2. It’s not entirely client-side. You need to host a serverless script e.g. on a Cloudflare Worker to complete authentication.

Because my website is completely static, it’s easy to take it off GitHub and Cloudflare and move it elsewhere. I want the CMS solution I choose to be purely client-side, so it doesn’t get in the way of moving elsewhere.

It turns out that Sveltia, an API-compatible and self-proclaimed successor to Decap, is a good fit for this job, with a few caveats.

Sveltia is a mobile-friendly Progressive Web App (PWA) that doesn’t require a backend. It's a static app that can be added to my static website. It has a simple configuration file to describe what fields each post expects (title, publication date, body, etc).

Once the configuration and authentication are done, I have access to a lightweight PWA that lets me create new posts.

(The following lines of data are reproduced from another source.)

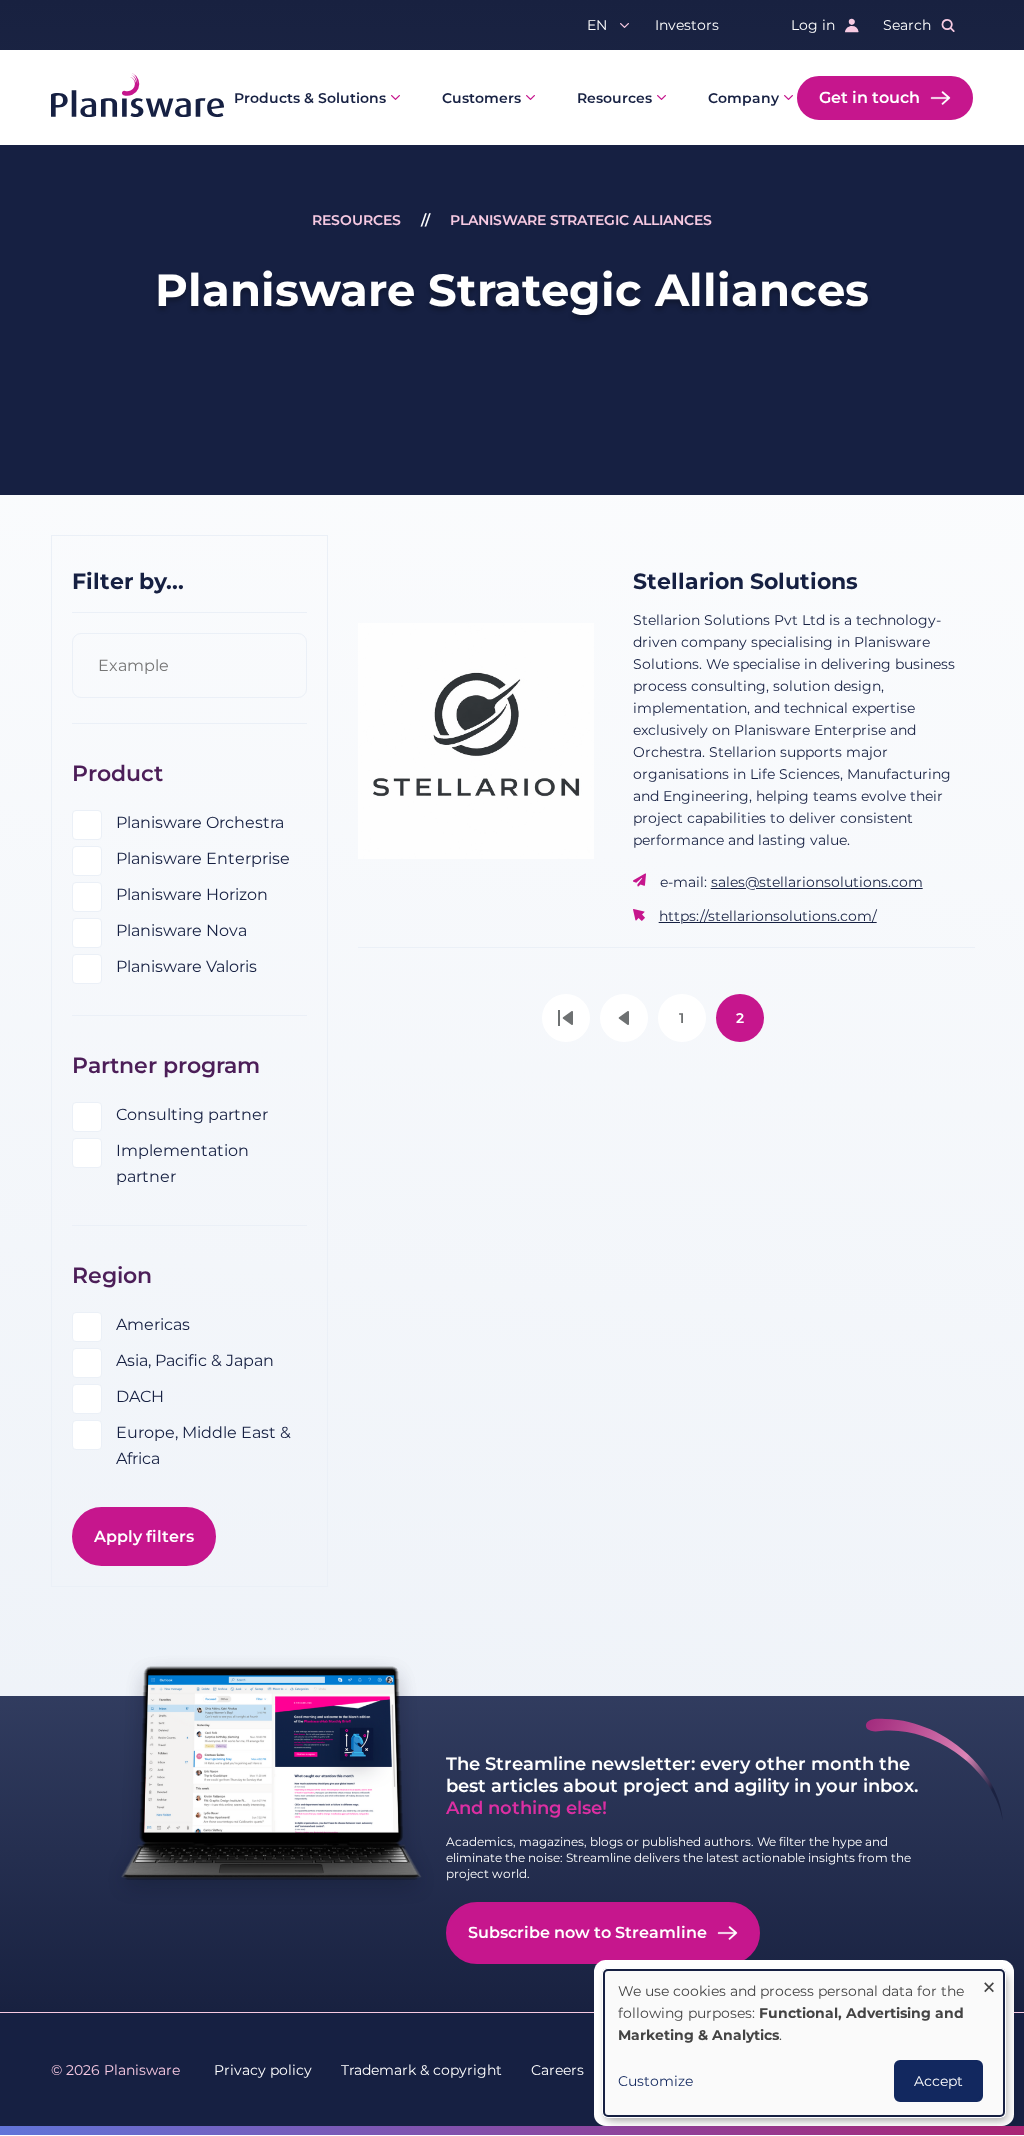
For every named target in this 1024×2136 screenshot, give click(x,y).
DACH (140, 1396)
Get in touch (869, 97)
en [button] (597, 25)
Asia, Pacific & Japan (195, 1360)
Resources (614, 98)
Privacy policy (263, 2070)
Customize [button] (655, 2081)
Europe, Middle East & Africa (203, 1445)
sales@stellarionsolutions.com (817, 882)
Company (743, 98)
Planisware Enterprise (203, 858)
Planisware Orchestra (200, 822)
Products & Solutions (310, 98)
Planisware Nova (181, 930)
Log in (813, 25)
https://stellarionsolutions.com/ (768, 916)
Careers (557, 2070)
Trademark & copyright (421, 2070)
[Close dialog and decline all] (989, 1982)
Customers (481, 98)
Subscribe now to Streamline (587, 1932)
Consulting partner (192, 1114)
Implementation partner (182, 1163)
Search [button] (907, 25)
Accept (938, 2081)
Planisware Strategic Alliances (581, 220)
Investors (687, 25)
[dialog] (804, 2043)
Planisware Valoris (186, 966)
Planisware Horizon (192, 894)
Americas (153, 1324)
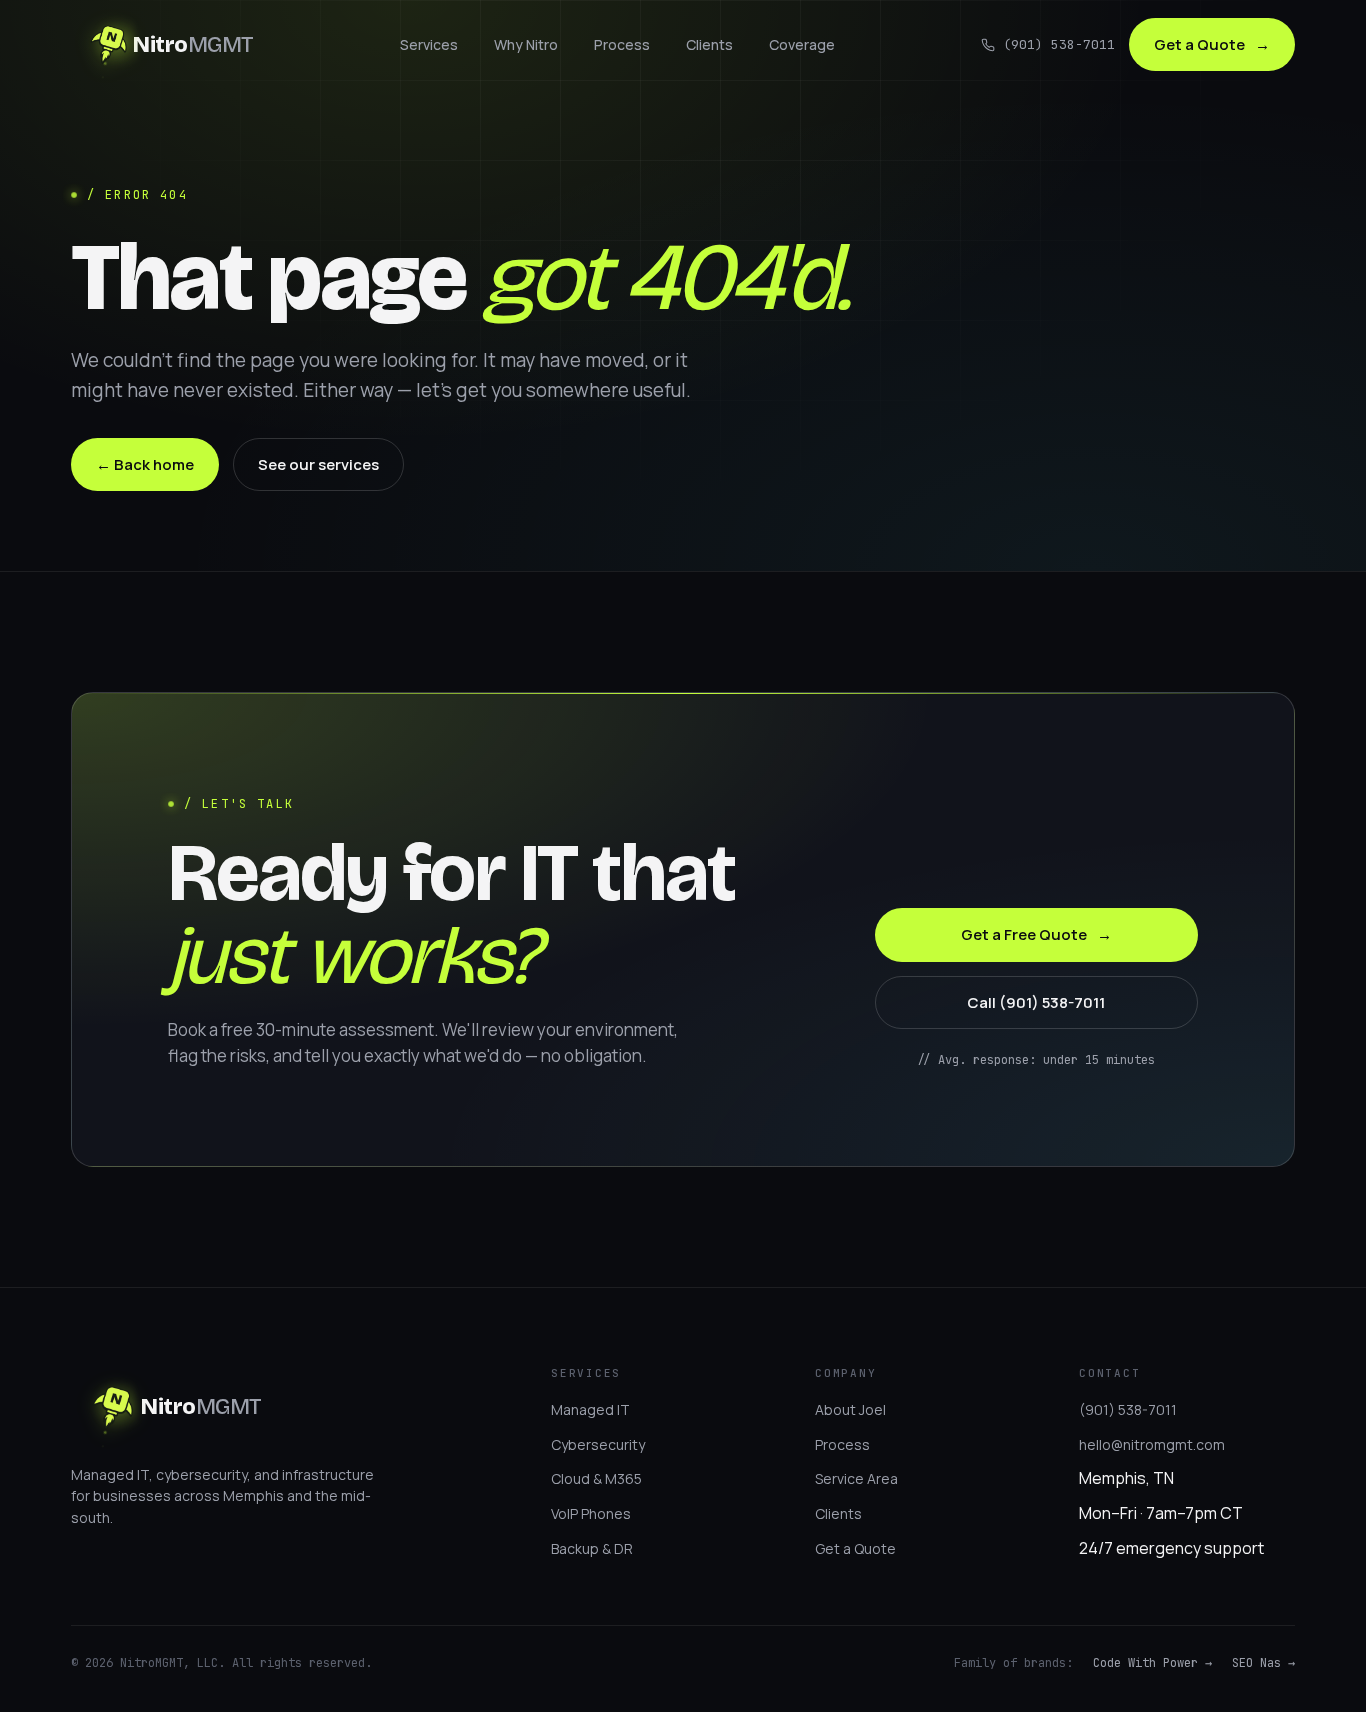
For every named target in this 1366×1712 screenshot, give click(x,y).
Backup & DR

The authentication is straightforward for technical people. I need to paste a GitHub Personal Access Token (PAT) in the login page, and that's it. Sveltia will fetch the existing content and display it.

The PWA itself is also easy to deploy: I need to add a page served under the /admin route, that imports the app. I could just import it from a third party CDN, but there’s also a npm package for it. It allows me to serve the javascript as a first party instead, all while easily staying up to date.

I installed it with

$ pnpm add @sveltia/cms

I then created an Astro page under src/pages/admin/index.astro with the following content

title="src/pages/admin/index.astro" <!DOCTYPE html> <html lang="en"> <head> <meta charset="utf-8" /> <meta name="viewport" content="width=device-width, initial-scale=1.0" /> <title>Content Manager – ergaster.org</title> <script> import { init } from "@sveltia/cms"; init(); </script> </head> <body></body> </html>

I also created the config file under public/admin/config.yml with Sveltia Entry Collections matching my Astro content collections. The setup is straightforward and well documented.

Sveltia has a few caveats though:

1. It can only work on a single branch, and not create a new branch per post. According to the maintainer, it should be possible to create new branches with “Editorial Workflow” by Q2 or Q3 this year.
2. It pushes content directly to its target branch, including drafts. I still want to run CI checks before merging my content, so I’ve created a drafts branch and configured Sveltia to push content there. Once the CI checks have passed I merge the branch manually from the GitHub mobile app.
3. Having a single target branch also means I can only have one draft coming from Sveltia at a time. If I edited two drafts concurrently on the drafts branch, they would both be published the next time I merged drafts into main.
4. It’s clunky to rename a picture uploaded via Sveltia.

Those are not deal breakers to me. The maintainer seems reactive, and the Editorial Workflow feature coming in Q2 or Q3 will fix the remaining clunkiness.